What is Racial Time Theft? An honest reflection on the impact of Zoombombing
During the opening night, virtual Alumni Mixer for Access Week, a participant wrote a racist message in the Zoom chat and the “N” word across the screen. We identified the participant and promptly removed the person from the meeting. The incident was reported to university authorities. Our guest speaker was gracious with his time and stayed until everyone who had a question received an answer.
Within Educational Equity, we’ve been talking about what it would look like to have conversations about race on a regular basis. It’s sad that this is the context in which we are afforded such an opportunity. I suppose it’s also not unexpected given the work our division is dedicated to doing.
Having lived in this body for almost 45 years, the parts of me that would be affected by seeing or hearing that particular word are calloused over. That being said, this incident does remind me of discussions scholars have about how racism reallocates time.
In his prolific book Between the World and Me, author Ta-Nehisi Coates frames the concept of time theft in this way:
It struck me that perhaps the defining feature of being drafted into the Black race was the inescapable robbery of time, because the moments we spent readying the mask, or readying ourselves to accept half as much, could not be recovered. The robbery of time is not measured in lifespans but in moments. It is the last bottle of wine that you have just uncorked but do not have time to drink. It is the kiss that you do not have time to share, before she walks out of your life. It is the raft of second chances for them, and the twenty-three-hour days for us.
Dr. Brittney Cooper examines that thought further by reflecting on who owns time and who gets written out of it saying, “This idea that Black people have had no impact on history is one of the foundational ideas of white supremacy.” As a people who are often seen as existing outside of time or not worthy of wielding it, moments of interruption in our personal and professional spaces is exhausting, yet expected. The interruptions are anticipated.
Participants attending our event the other night might be surprised to know that five members of our team held a 2-hour meeting to go over Zoom settings. It was our attempt to prevent something like what occurred from happening. That we had to do this at all shows you how racism reallocates time. Any one of us in that meeting could have been doing something else or nothing at all with those two hours. But the threat of a racist incident demanded that we spend our time otherwise.

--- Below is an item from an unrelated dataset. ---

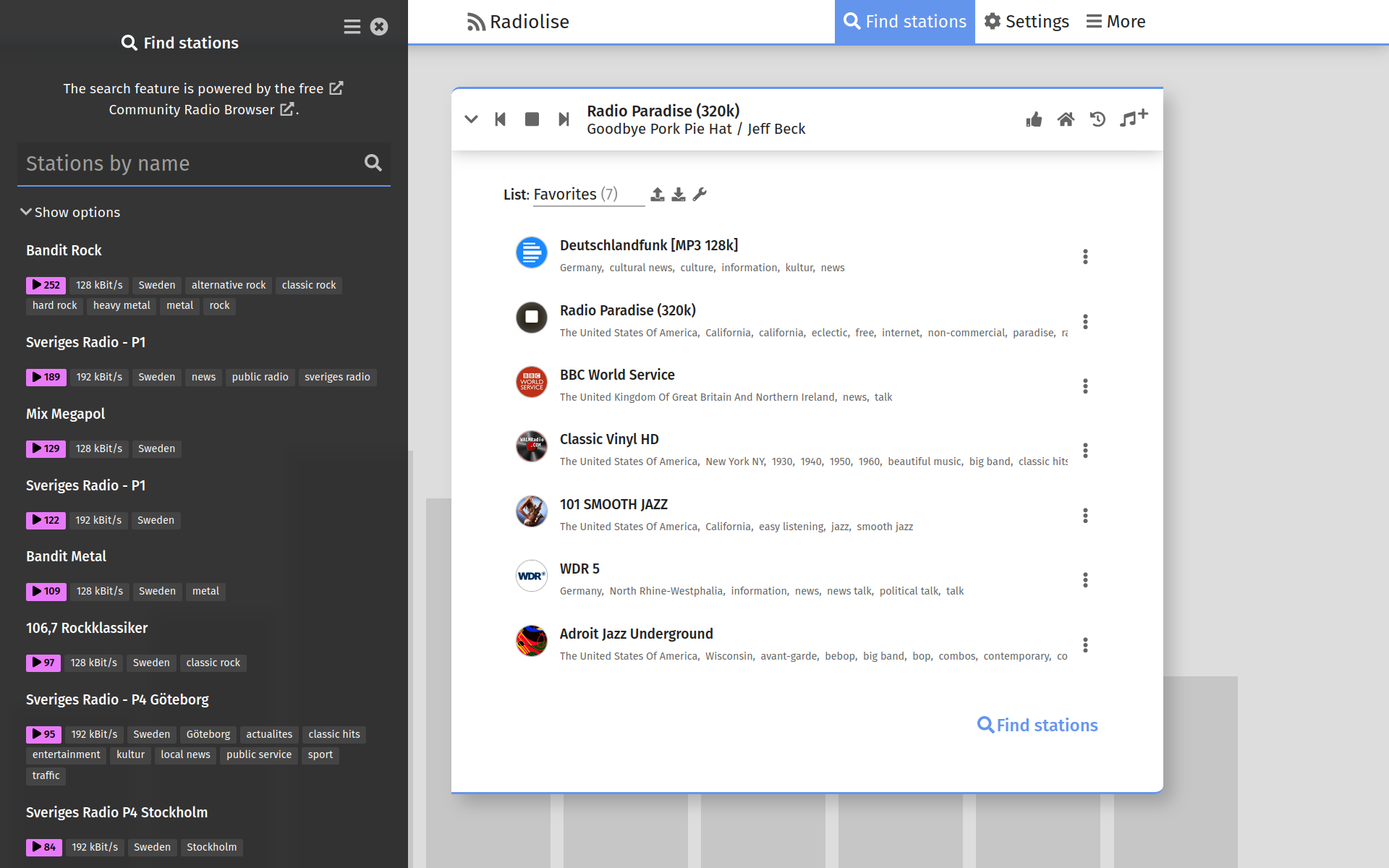Click magnifier icon in search field

coord(373,163)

Racism doesn’t just reallocate Black, Latinx, Indigenous or other people’s of color time. It reallocates the time of all those who work to build community and support for these groups. Again, going back to the 2-hour meeting, there were three White people working alongside Black people to protect our space.
Because someone took advantage of a box that we didn’t check somewhere within the security settings, our time will once again be reallocated to prevent this from happening again. The inability to control time, and therefore my destiny, is the part that will always get me more than any word that someone might manage to lob at me.

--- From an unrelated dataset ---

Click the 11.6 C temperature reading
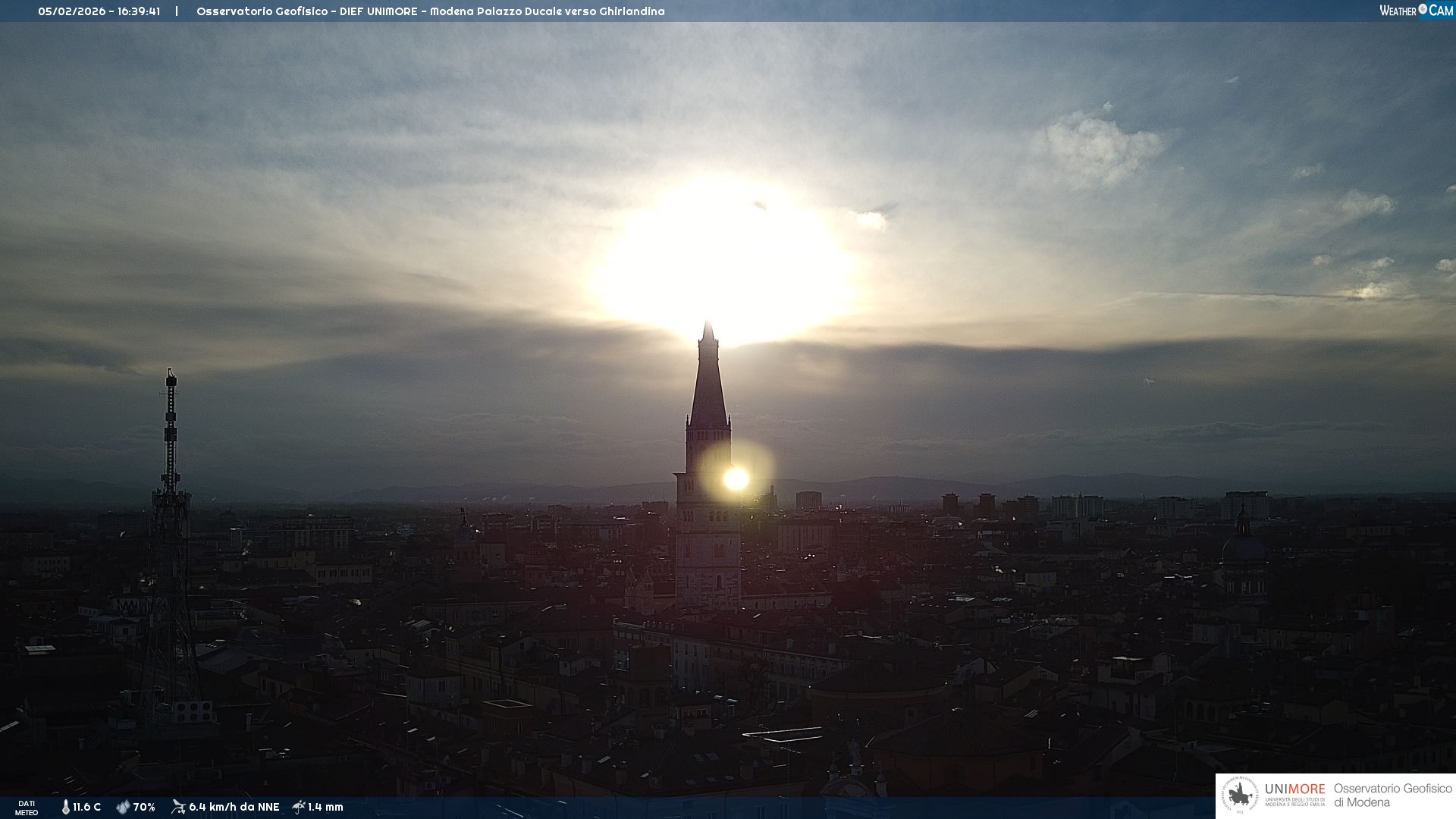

In an effort to recover the space that night, I referenced Melissa Harris Perry’s thoughts about how the first thing emancipated slaves did was rebuild community, which she shared on a recent episode of the podcast Disrupted. The core of what we do within the Division of Diversity, Inclusion and Community Engagement is build community. It’s hard work and work that will place a target on our spaces. But as Harris Perry said, if building community “is what people who had known unfreedom in a way that I can’t imagine” did, then I don’t have a better solution for how to persist within a racist society.
I am grateful for my colleagues’ efforts to make Access Week an amazing community building effort. And I encourage them and others who have experienced this kind of offense to please reallocate some time back to yourself, if for no other reason than to remain defiant in our work.